Un pic de mortalité sans précédent depuis 2003
Cette surmortalité est la plus élevée enregistrée lors d'un épisode caniculaire depuis la canicule historique de 2003, qui avait causé environ 15 000 décès en France. En Île-de-France, les températures ont atteint 42 °C dans certains endroits, avec des minimales nocturnes supérieures à 25 °C, rendant le rafraîchissement quasi impossible pour les populations vulnérables.

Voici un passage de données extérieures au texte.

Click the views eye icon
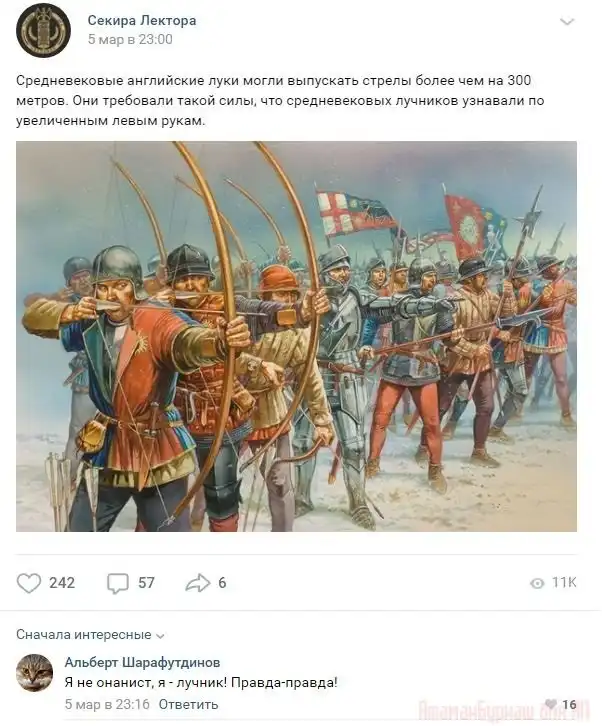 (537, 583)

Les personnes âgées de 75 ans et plus représentent 72 % des décès, selon le rapport. Les nourrissons et les personnes souffrant de maladies chroniques ont également été particulièrement touchés. "Les chiffres sont alarmants et montrent que les mesures de prévention doivent être renforcées", a déclaré le Dr Anne Laporte, épidémiologiste à Santé publique France.

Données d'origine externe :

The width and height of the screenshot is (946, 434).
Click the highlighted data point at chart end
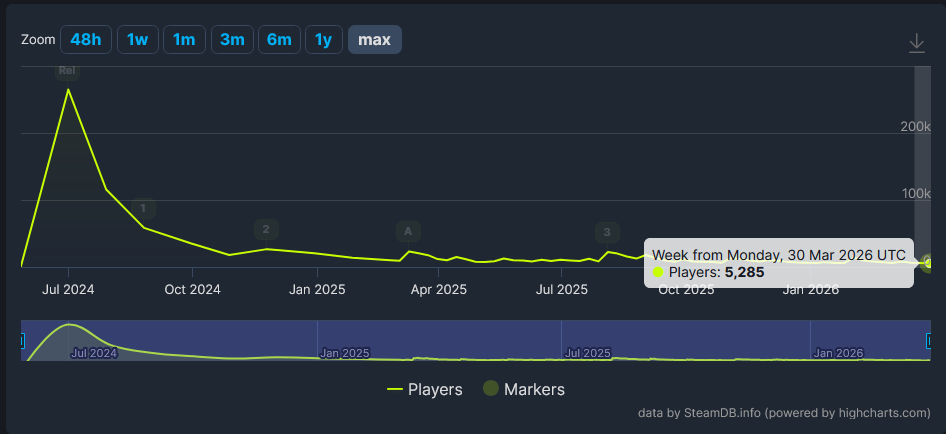929,263
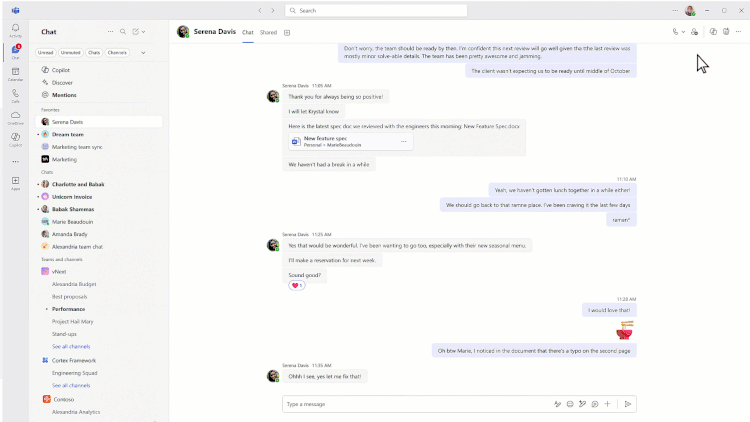This screenshot has height=422, width=750.
Task: Open call options dropdown arrow
Action: 684,32
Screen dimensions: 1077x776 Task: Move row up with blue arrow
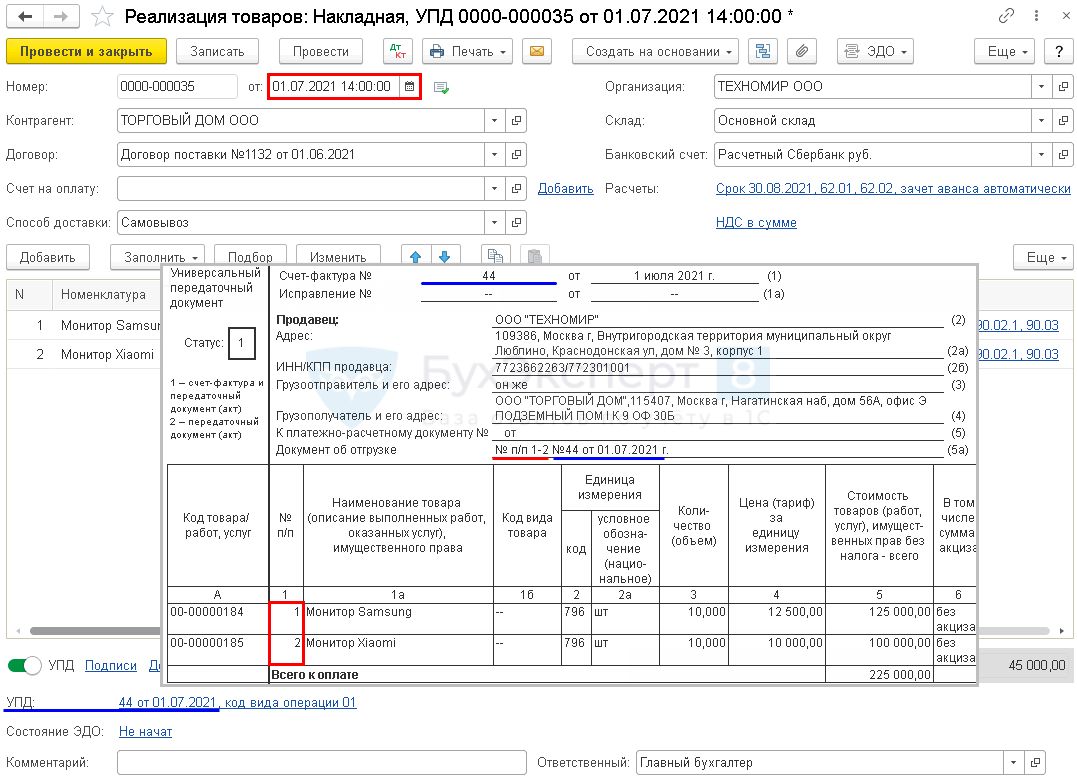tap(415, 257)
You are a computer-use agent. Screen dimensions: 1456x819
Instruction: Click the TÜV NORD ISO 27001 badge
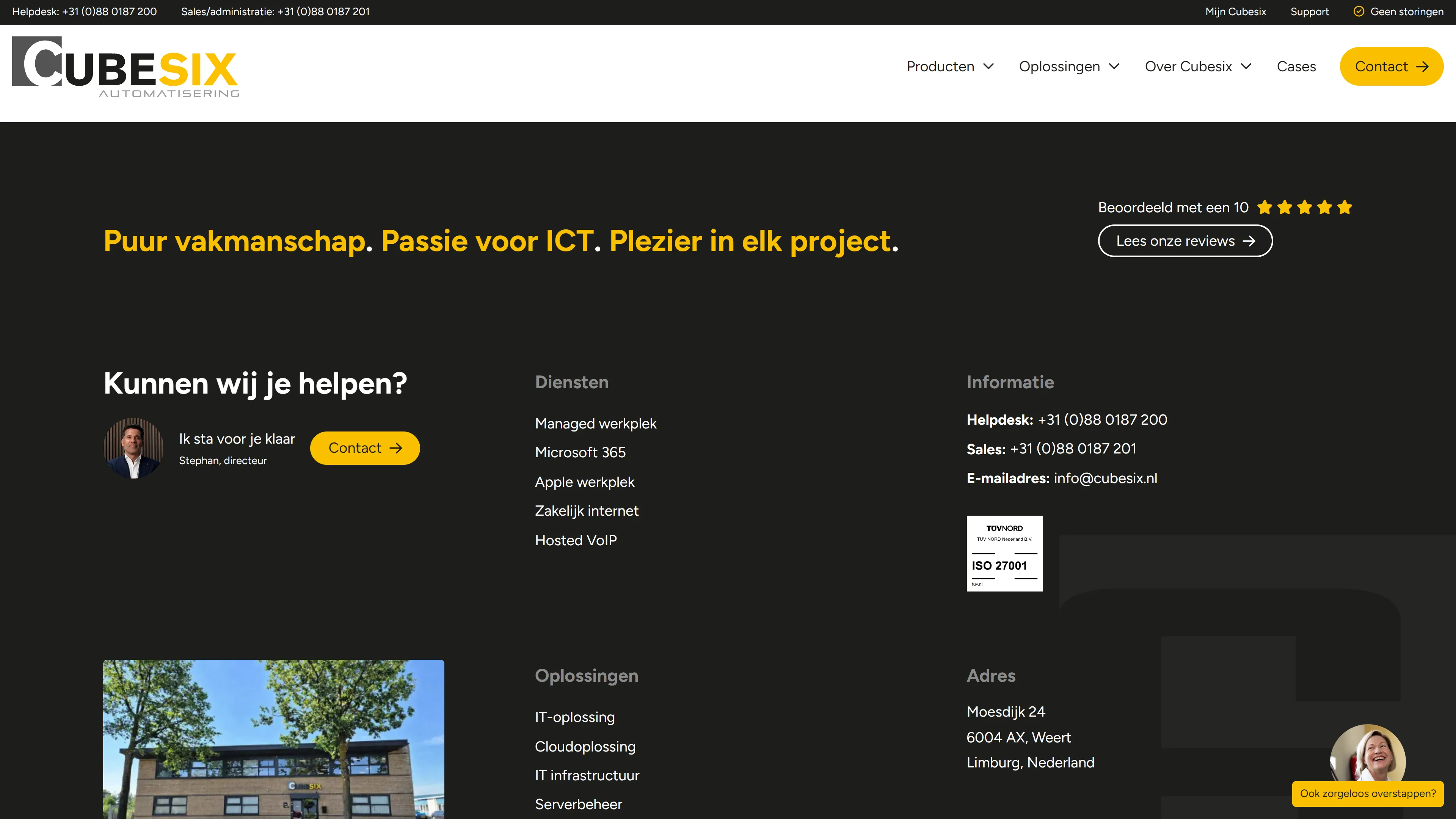1004,553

Des disparités territoriales marquées
L'analyse révèle des écarts importants au sein de la région : les départements de la Seine-Saint-Denis, du Val-d'Oise et de l'Essonne ont connu les taux de surmortalité les plus élevés, avec respectivement +130 %, +120 % et +115 % par rapport à la normale. En revanche, Paris intra-muros a enregistré une augmentation de 80 %, grâce à une meilleure accessibilité aux espaces climatisés et aux parcs.
Ces disparités s'expliquent en partie par des facteurs socio-économiques : les quartiers défavorisés, avec moins d'espaces verts et de logements mal isolés, sont plus exposés à la chaleur. "La canicule révèle les inégalités environnementales et sociales", souligne le rapport.

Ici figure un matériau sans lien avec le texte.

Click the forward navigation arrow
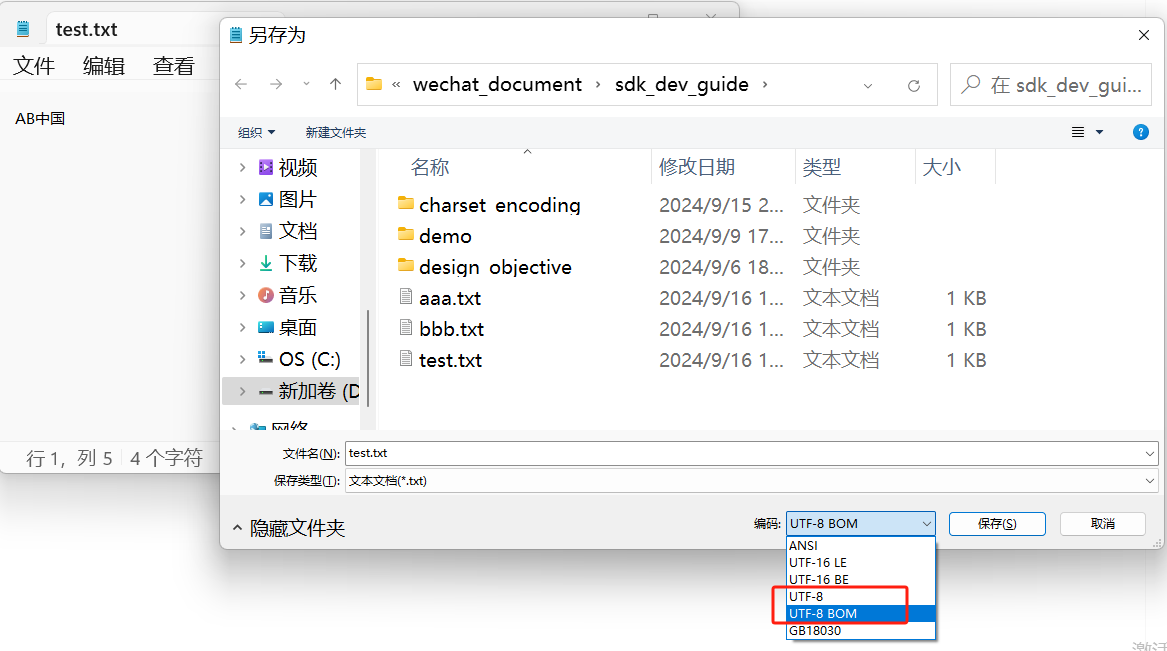The height and width of the screenshot is (651, 1167). pos(277,84)
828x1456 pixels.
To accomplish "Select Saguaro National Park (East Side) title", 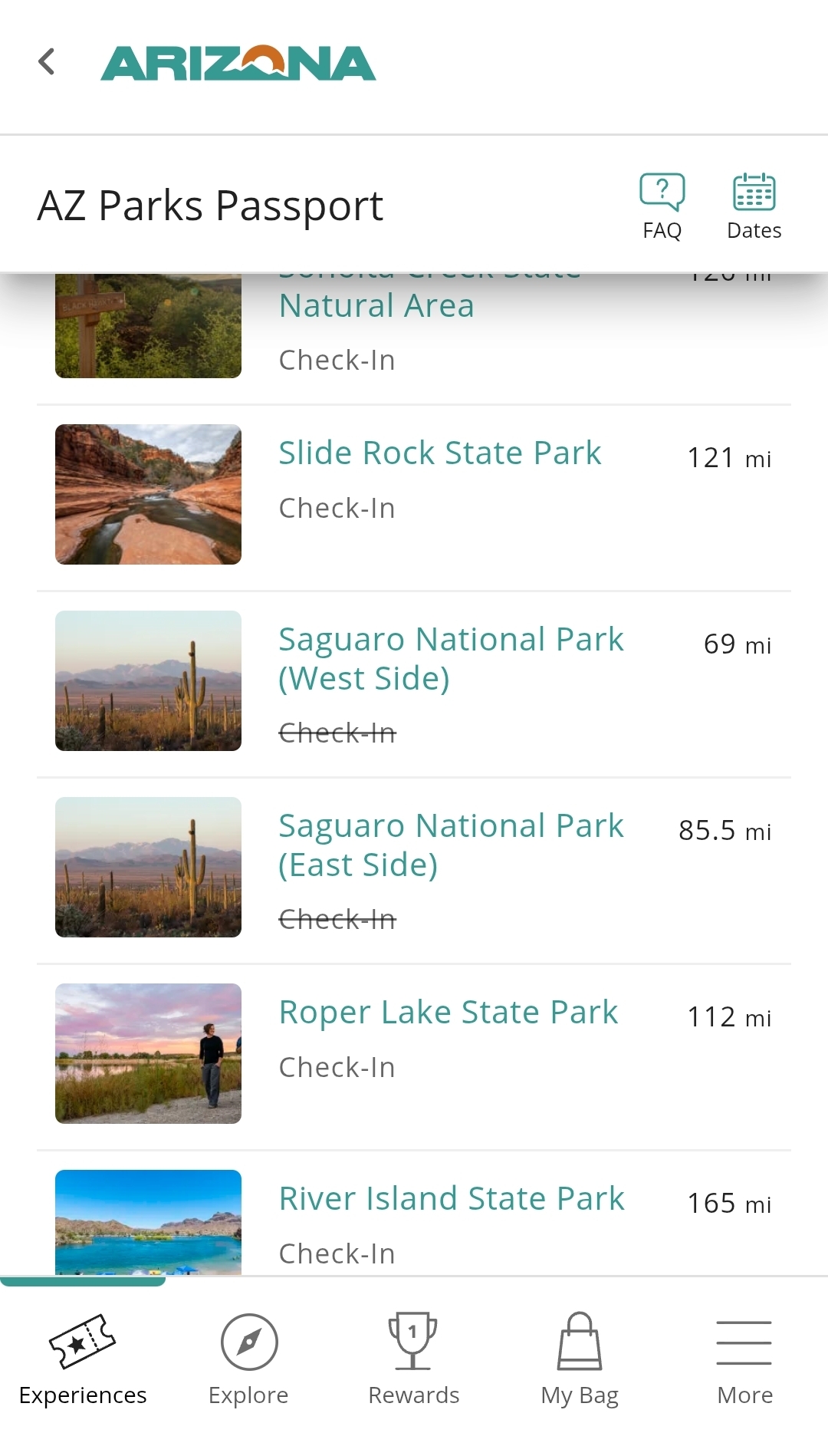I will pos(451,845).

Un système de santé sous tension
Les services d'urgence ont été submergés, avec une augmentation de 40 % des appels au SAMU et une hausse de 25 % des passages aux urgences pour des pathologies liées à la chaleur, comme les coups de chaleur et la déshydratation. Les hôpitaux ont dû activer des plans blancs pour faire face à l'afflux de patients.
Le ministre de la Santé a annoncé une enquête pour évaluer l'efficacité des dispositifs de prévention, notamment les messages d'alerte et l'ouverture de salles climatisées. "Nous devons tirer les leçons de cette catastrophe pour mieux protéger les Franciliens lors des prochains épisodes caniculaires", a-t-il déclaré.
Les conséquences à long terme
Au-delà de la mortalité directe, Santé publique France s'inquiète des effets à long terme de la canicule sur la santé, notamment les maladies cardiovasculaires et respiratoires aggravées par la chaleur. L'agence prévoit de suivre les hospitalisations et les décès dans les mois à venir pour évaluer l'impact différé.
Cet événement s'inscrit dans une tendance de multiplication des vagues de chaleur liée au changement climatique. Selon Météo-France, les canicules pourraient devenir deux fois plus fréquentes d'ici 2050, rendant indispensable l'adaptation des villes et des systèmes de santé.